方法以确定分量之间的关系是否满足准则来继续。举例来说,使用Cs及Rs,方法假设Cs与Rs之间的关系受到气泡影响。对于特定系统,可建立阻抗测量的Cs分量与Rs分量之间的经验关系以及每一分量的范围可接受值。这些条件可用作样本的可接受准则。在一个实例中,针对给定传感器几何形状及分析物类型使用回归以实验方式建立线性关系CS=k0+k1*RS+ε中的参数k0及k1以及最大可接受误差(εmax)。当且仅当|CS–k0–k1*RS|≤εmax时,认为CS-RS关系可接受(且在一些实施方案中,认为样本可接受)。
上文描述的基于阻抗的方法在大多数情况中检测气泡,但可存在其中气泡可部分附接到电极且部分附接到腔的壁而使得复数阻抗将匹配没有电阻抗较高的任何气泡的样本的阻抗的不寻常实例。因此,还可建立RS及/或CS的值范围,例如,仅当Rmin<RS<Rmax及/或Cmin<CS<Cmax时样本为可接受的。除了上文描述的CS-RS关系准则或(以简化方法)作为对上文描述的CS-RS关系准则的替代,可使用RS及/或CS准则。
返回到图10B,如果CS-RS关系及/或RS及/或CS满足此准则,那么方法可结束,其中未指示气泡检测且认为样本可接受。如果不满足此准则,那么在框1056处读取器可指示气泡检测。在一些实施方案中,读取器指示卡盒是有缺陷的且应使用新卡盒。在一些实施方案中,读取器可根据输出测量调整置信度值。在一些实施方案中,读取器可基于在存在气泡的情况下从测量获得的所存储校准信息来调整测量。

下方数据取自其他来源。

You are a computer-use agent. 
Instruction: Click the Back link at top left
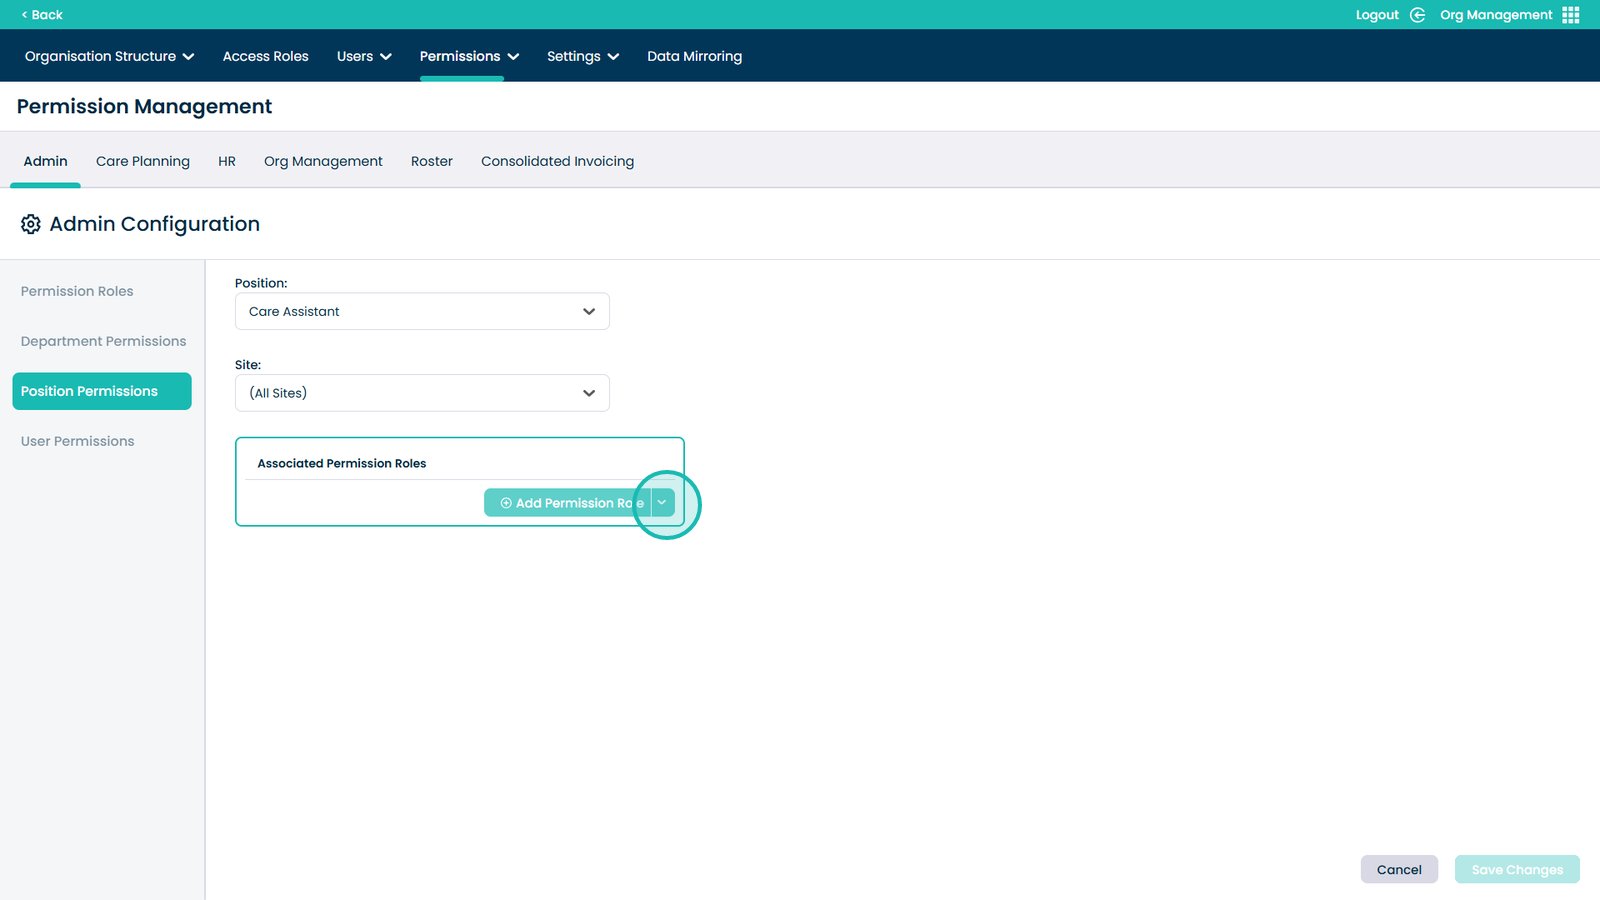coord(42,15)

对于样本的导电性受到良好调节的一些实施方案,可使用涉及测量电流的简化方法。举例来说,血液具有在患者之间变化(例如)小于约10%的相当均匀的导电性。举例来说,下图11A展示血液样本检测区中的五个生物传感器中的每一者的测得电流。在样本培养期间每一传感器的稳定、均匀电流可指示不存在与传感器接触的气泡。然而,对于未受到良好调节的样本(例如,尿液),可使用阻抗测量的多个分量。

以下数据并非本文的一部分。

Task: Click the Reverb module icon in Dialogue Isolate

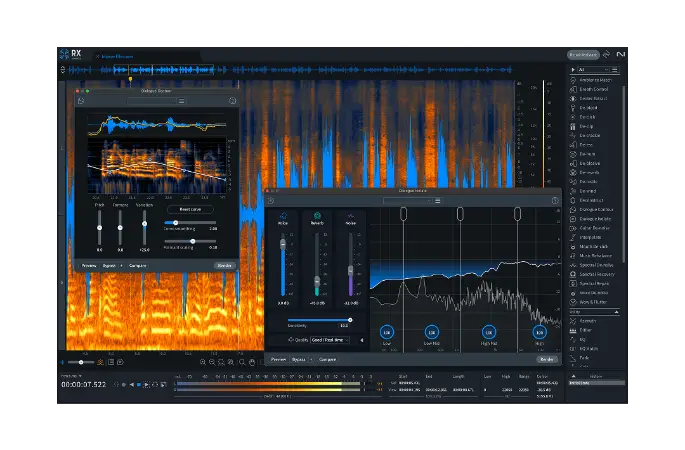Action: tap(318, 215)
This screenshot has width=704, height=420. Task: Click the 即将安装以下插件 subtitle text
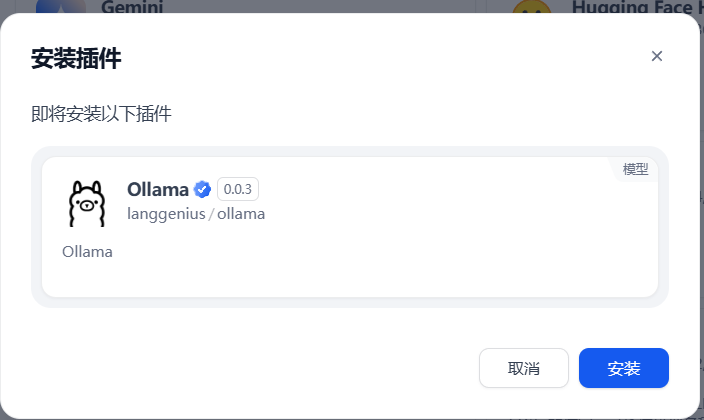(101, 114)
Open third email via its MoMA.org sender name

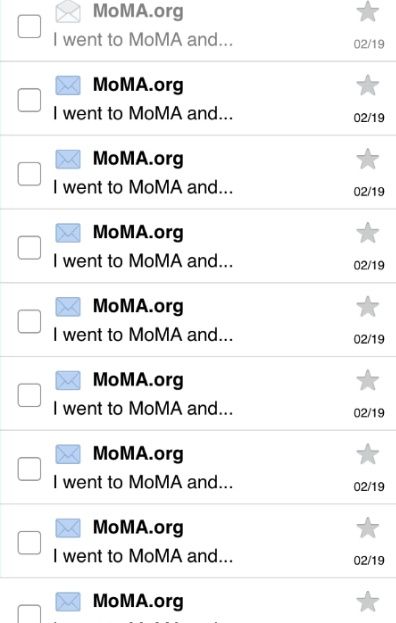pyautogui.click(x=138, y=159)
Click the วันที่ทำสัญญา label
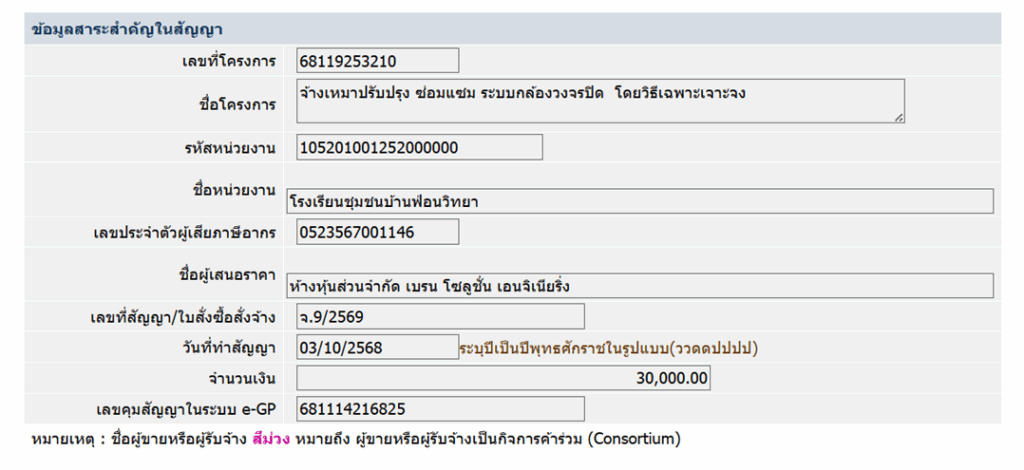Image resolution: width=1024 pixels, height=470 pixels. pyautogui.click(x=232, y=348)
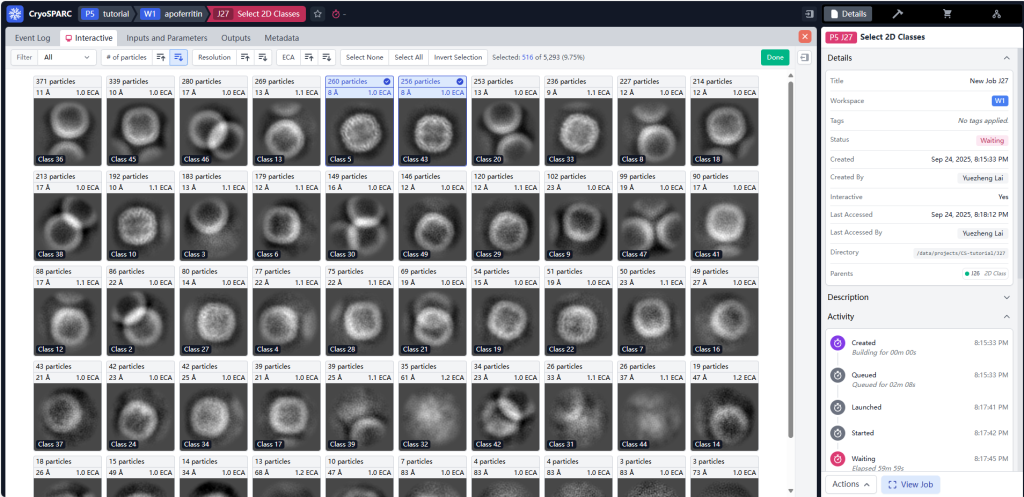Click the CryoSPARC snowflake logo
The width and height of the screenshot is (1024, 497).
15,14
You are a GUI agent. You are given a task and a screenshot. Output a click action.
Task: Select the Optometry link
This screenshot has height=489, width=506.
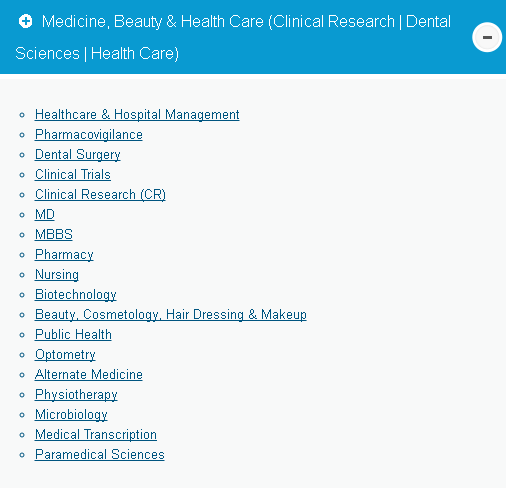click(x=65, y=355)
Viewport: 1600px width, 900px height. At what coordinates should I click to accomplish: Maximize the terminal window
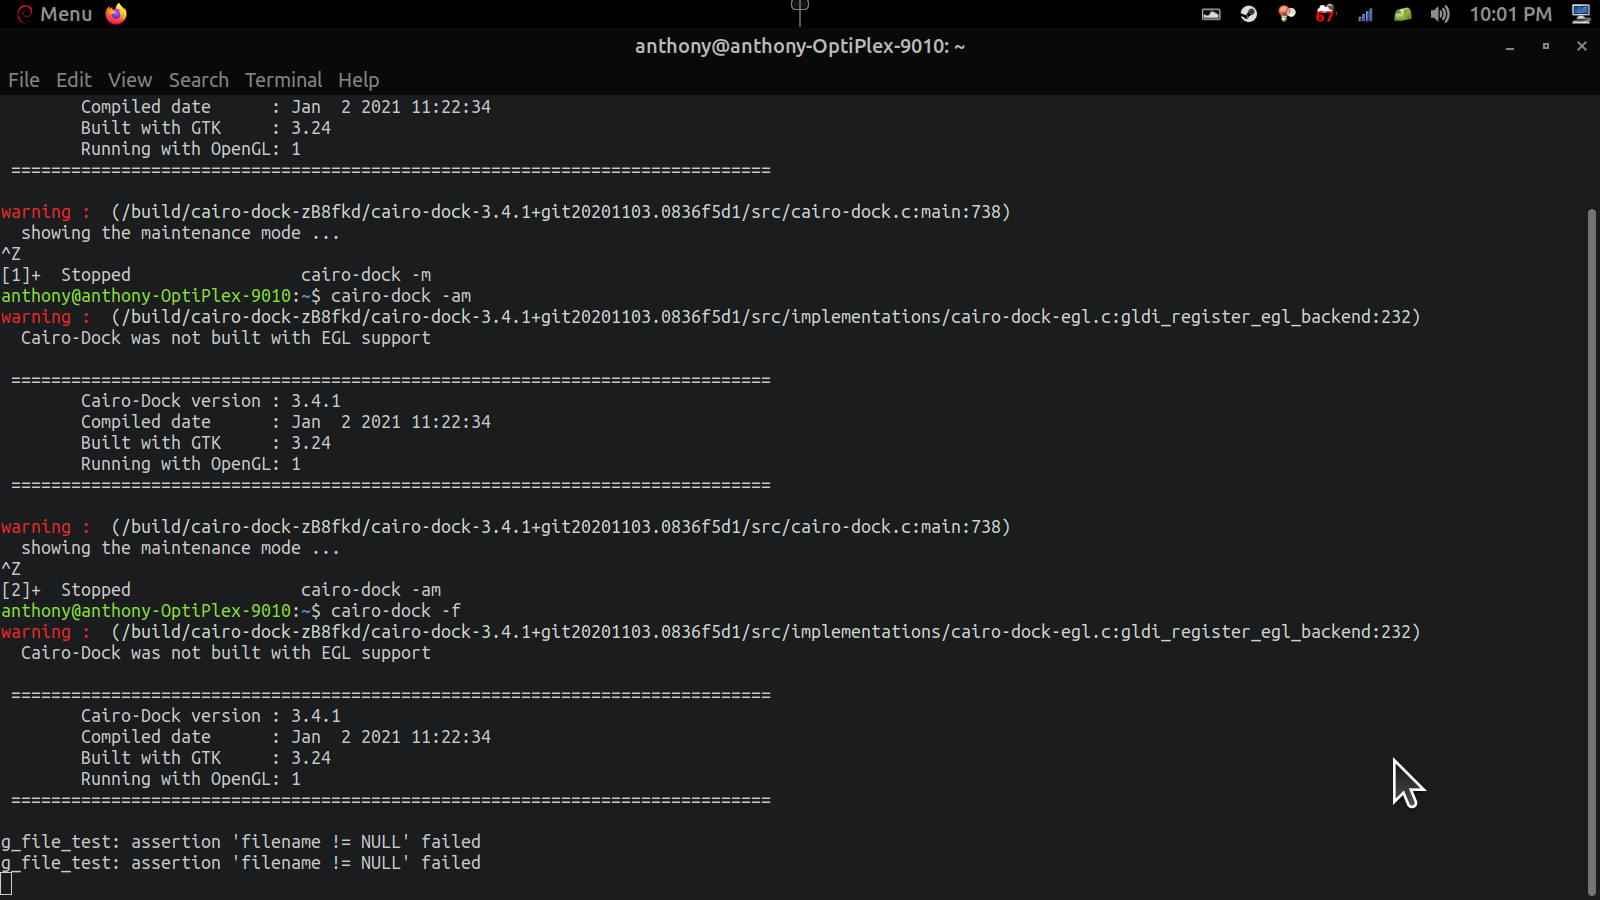click(1546, 46)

在一些实施方案中,电阻抗可用于估计血液样本中的血细胞比容水平。因为红血细胞是不导电的,所以其在血液样本中的比例影响电阻抗。然而,血浆盐度也影响样本的导电性且因此影响阻抗。通过在不同条件下分析等效电路分量(例如,CS及RS)之间的关系且找到用于不同盐度水平的不同参数集合,可从单个阻抗测量提取关于血细胞比容及盐度两者的信息。

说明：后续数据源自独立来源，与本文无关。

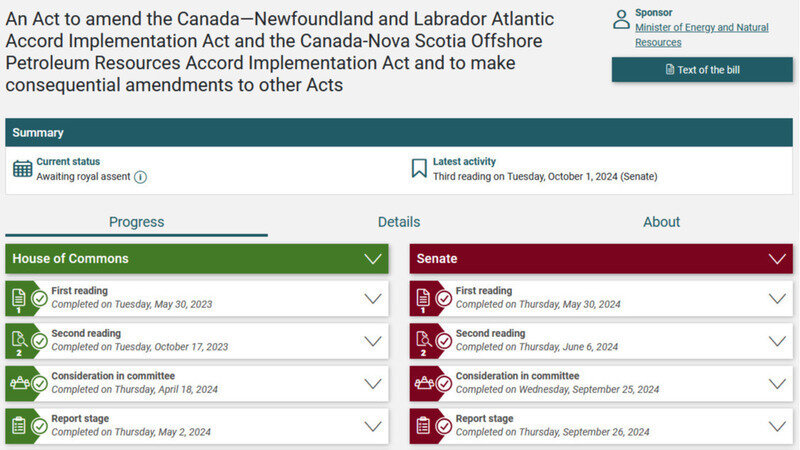Viewport: 800px width, 450px height.
Task: Click Senate First reading document icon
Action: (422, 298)
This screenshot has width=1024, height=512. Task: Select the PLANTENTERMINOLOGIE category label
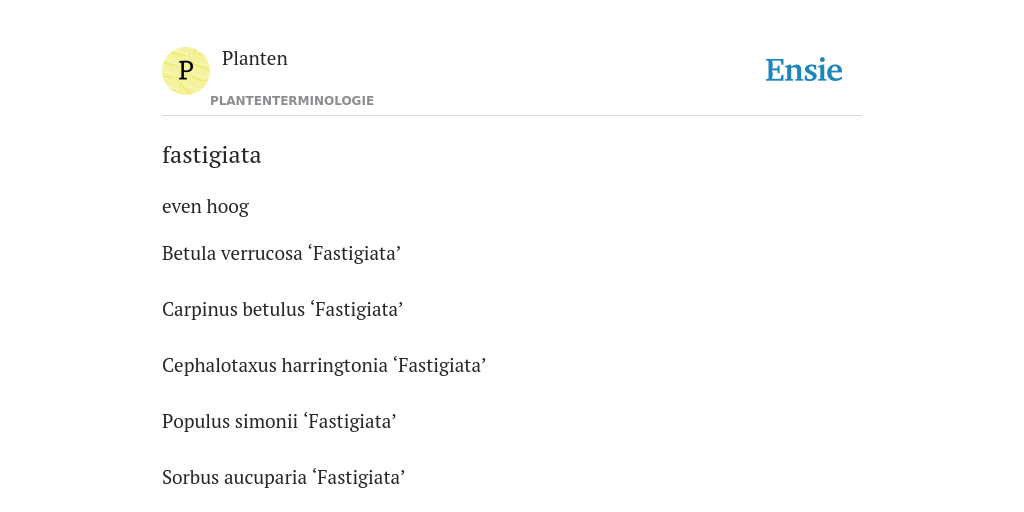(x=292, y=101)
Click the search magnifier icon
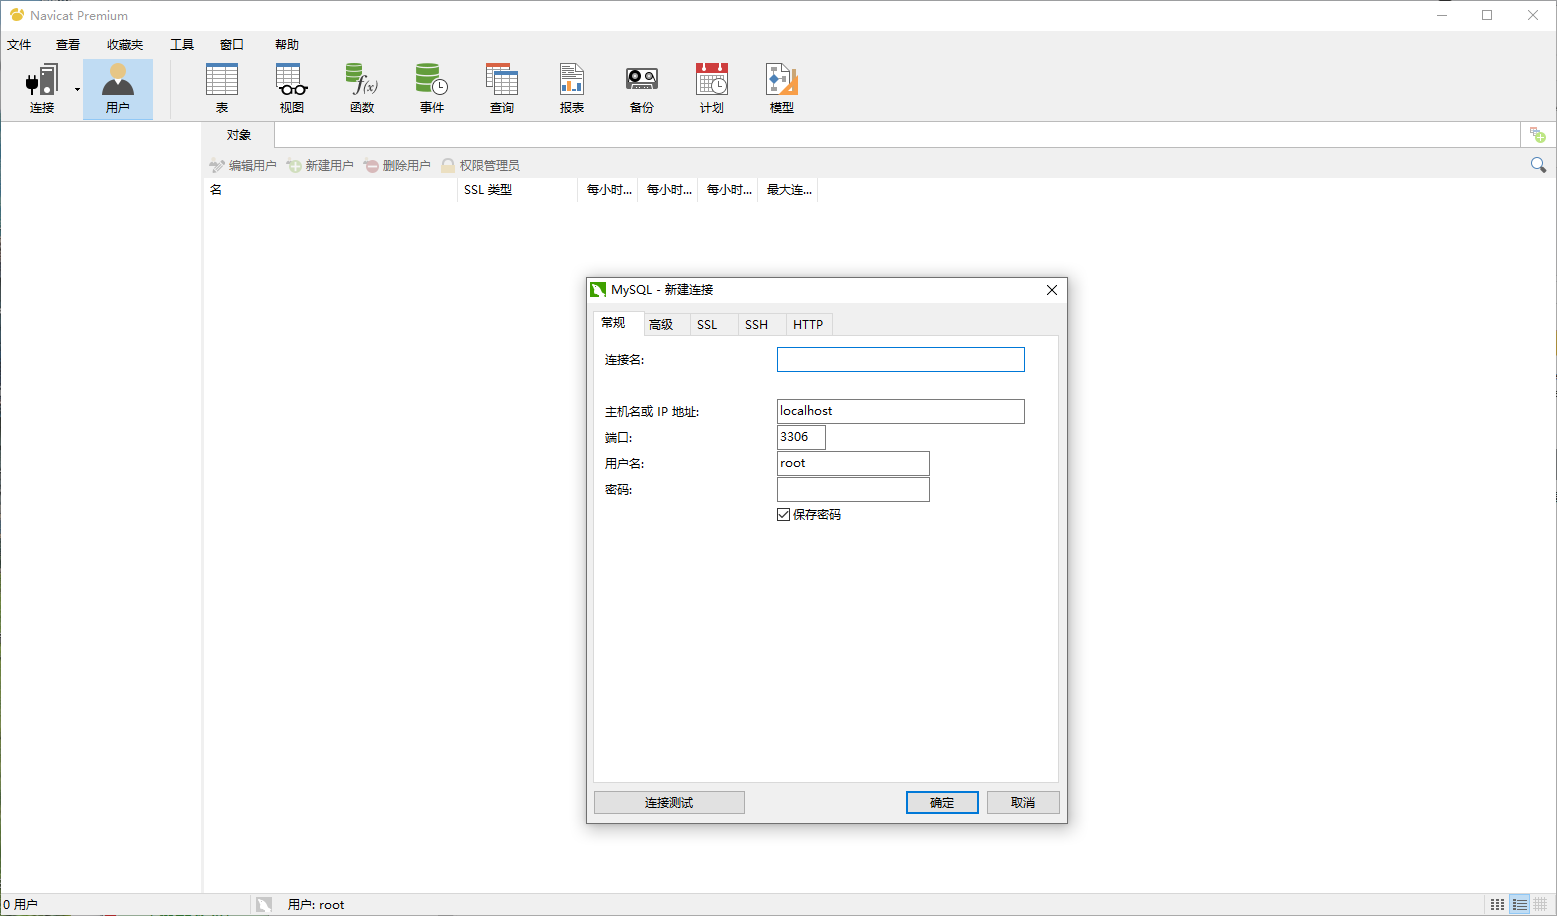 tap(1538, 165)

根据各种实施方案,本文中描述的读取器可经配置以向卡盒提供正及负压力(真空)。在本文中提供了提供设定压力及真空水平的系统。在一些实施方案中,设定的压力水平大于设定的真空水平。在一些实施方案中,读取器包含泵的正侧及负侧上的止回阀。每一止回阀的启开压力设定在待供应给卡盒的所要压力或真空水平。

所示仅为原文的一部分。